◆ **Short exercise**:
Copy word for word the lines from the line with "How do I perform: Toggle" to the line with "tap(641, 102)", both included, and leave the pictures out.

◆ **Input rows**:

+---+

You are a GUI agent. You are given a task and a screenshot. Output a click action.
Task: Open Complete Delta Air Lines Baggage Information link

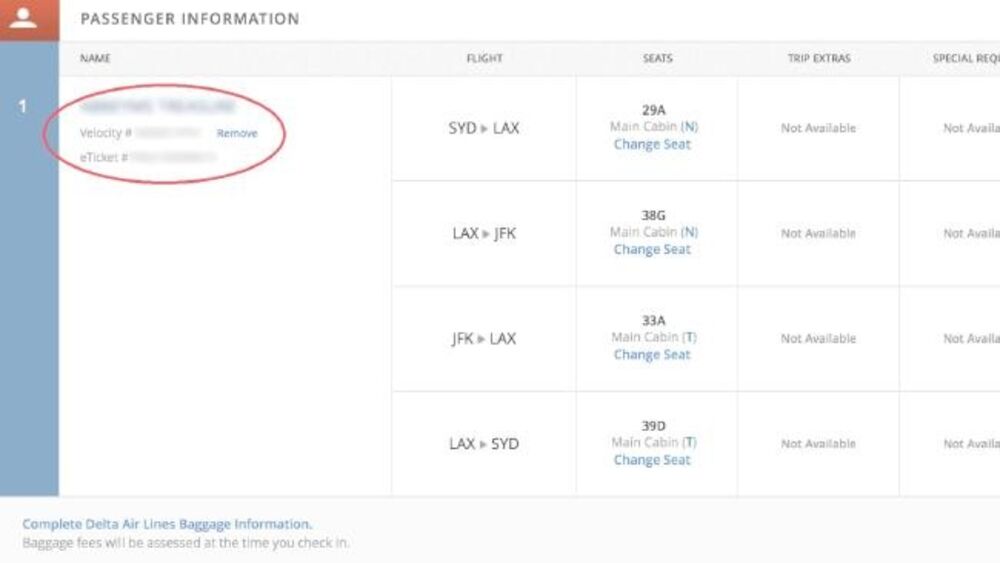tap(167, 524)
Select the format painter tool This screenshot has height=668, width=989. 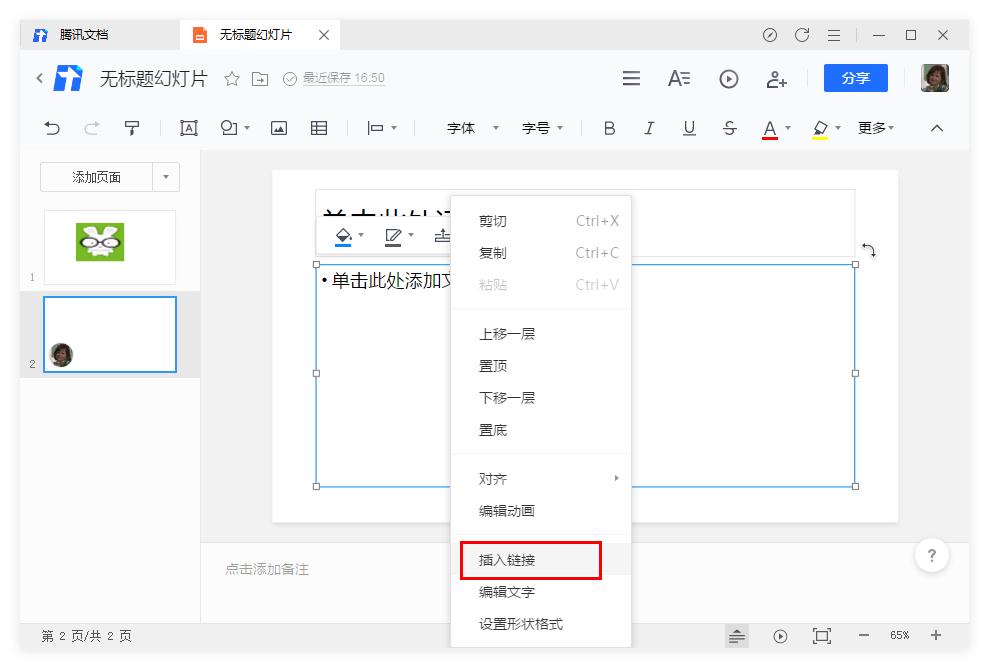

+---+

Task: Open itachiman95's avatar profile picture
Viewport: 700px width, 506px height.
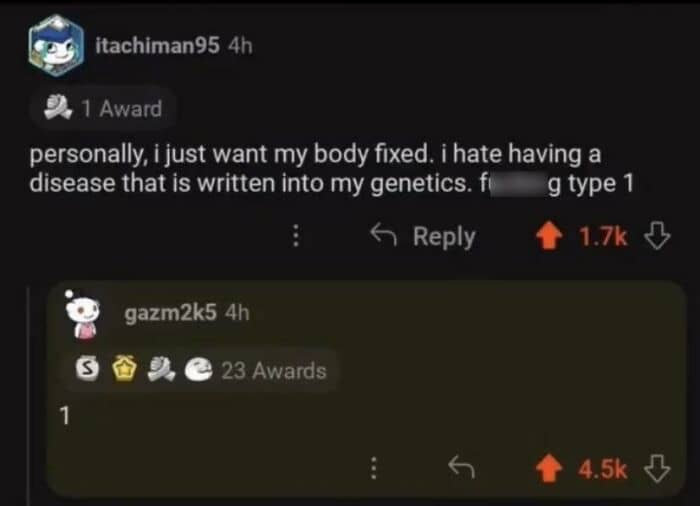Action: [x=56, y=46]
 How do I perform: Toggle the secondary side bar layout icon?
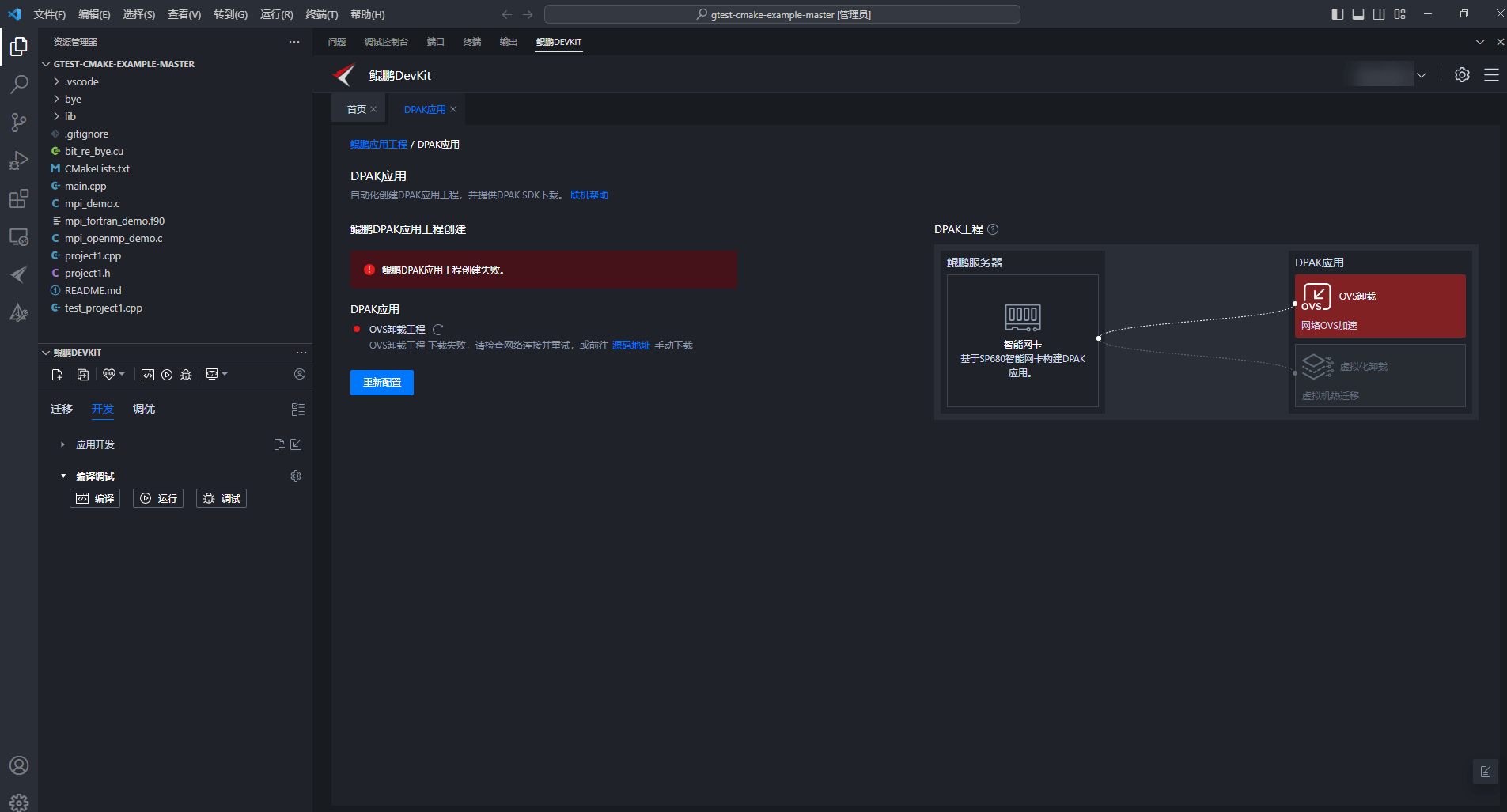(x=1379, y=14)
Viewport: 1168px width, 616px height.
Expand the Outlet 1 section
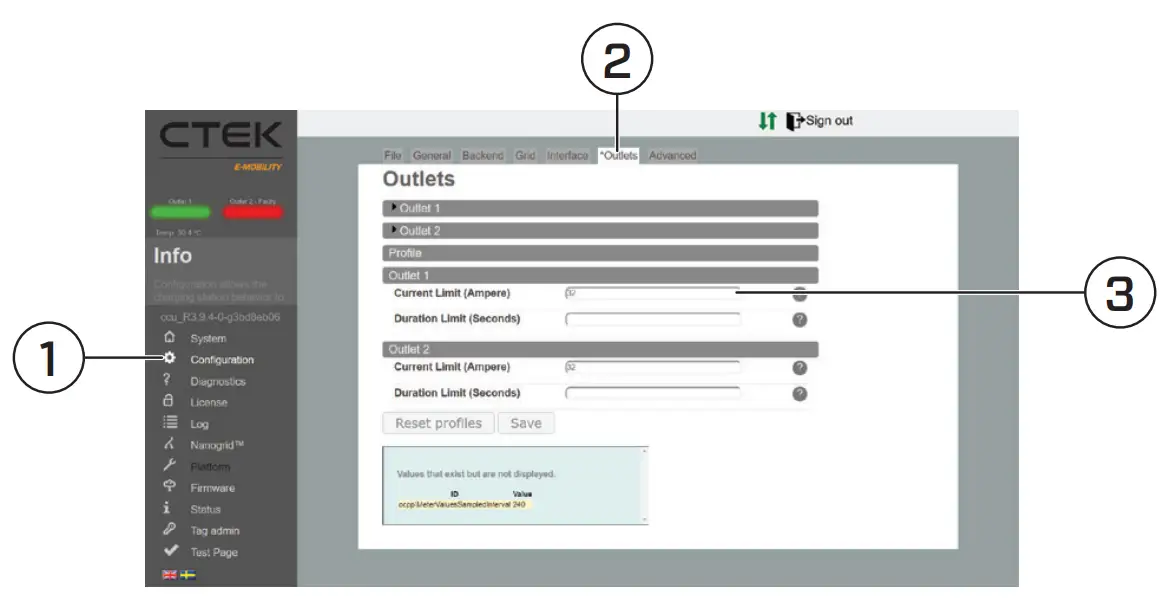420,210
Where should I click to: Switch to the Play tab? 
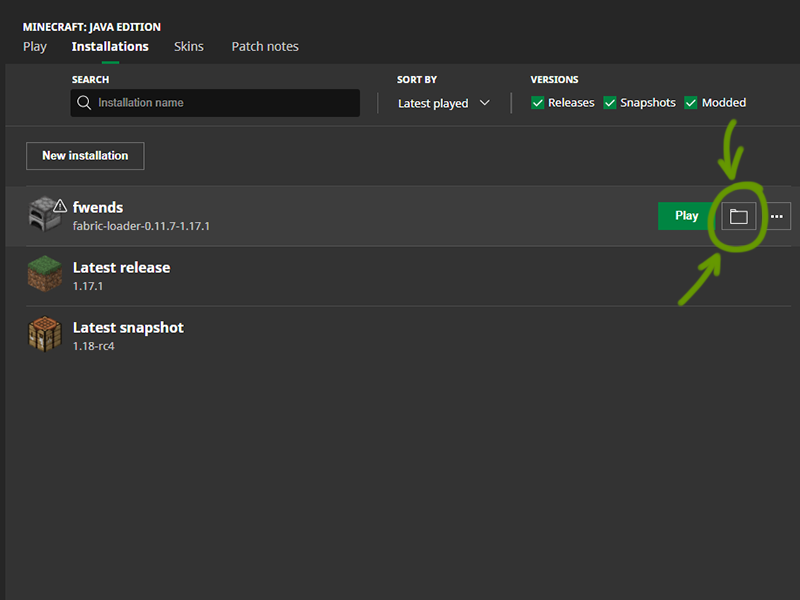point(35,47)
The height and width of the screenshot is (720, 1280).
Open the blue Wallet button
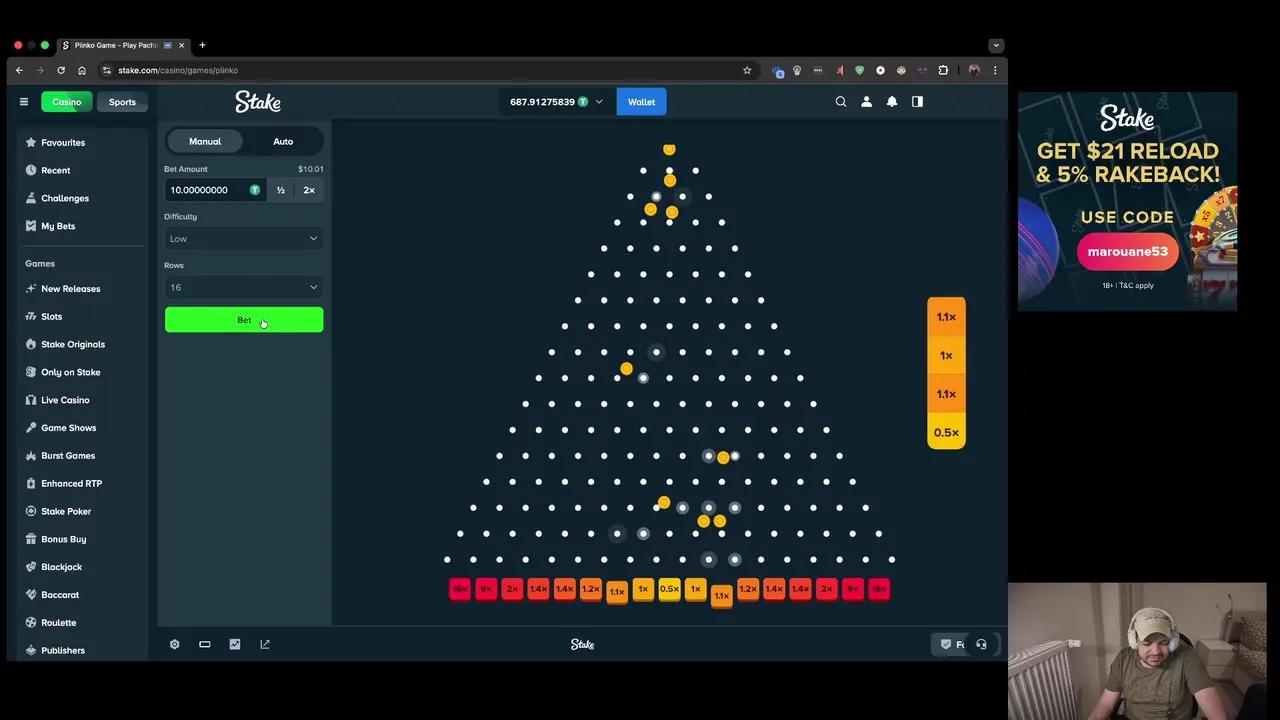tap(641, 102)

+---+

◆ **Exercise solution**:
 How do I perform: Toggle the secondary side bar layout icon?
(x=1379, y=14)
Viewport: 1168px width, 616px height.
Expand the Outlet 1 section
420,210
Where should I click to: Switch to the Play tab? 
point(35,47)
The height and width of the screenshot is (720, 1280).
Open the blue Wallet button
tap(641, 102)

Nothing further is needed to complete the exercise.